A recently released Millward Brown study encourages companies to increase their spending on Internet ads. The CTV-1 study, conducted by the Millward Brown Futures Group, started off a series of investigations into digital media. Millward Brown uses the term CTV in these studies to describe consumer-controlled television/video viewing. The long term goal is to explore digital media’s impact–both potential and realized–on branding.

The CTV-1 study compared the effect of 30-second ads when viewed during TV shows at air-time, time-lapsed via DVR and on demand at the networks’ Web sites. While the advertising performed positively in all three viewing situations, the online viewers demonstrated a higher level of engagement–making brand consideration and favorability far more likely.
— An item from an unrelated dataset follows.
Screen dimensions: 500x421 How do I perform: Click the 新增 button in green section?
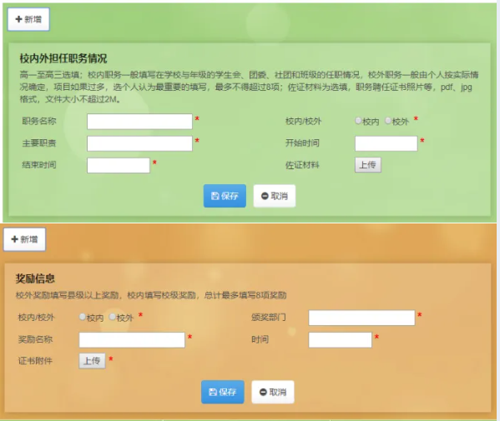(x=28, y=19)
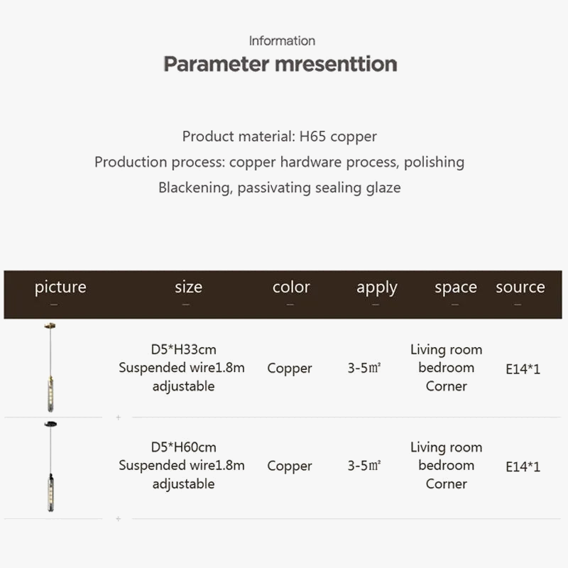568x568 pixels.
Task: Select "3-5㎡" in the D5*H33cm row
Action: tap(365, 368)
The support behind this conclusion comes from the observation that online viewers were 53 percent more likely to pay attention to ads than their live TV-viewing counterparts. As for DVR, we all know how easy it is to fast forward through the ads thus bring an hour long show down to a convenient 45 minute viewing time.

Because the same ad is played 3 or 4 times when a show is viewed online, this group of viewers demonstrated ad recall at four times the rate of those in the air-time TV or DVR groups. Consumer engagement seems to be key–while ads aired on regular TV led to 54 percent brand awareness and 18 percent brand recall the online ads trumped at 82 percent awareness and 77 percent recall.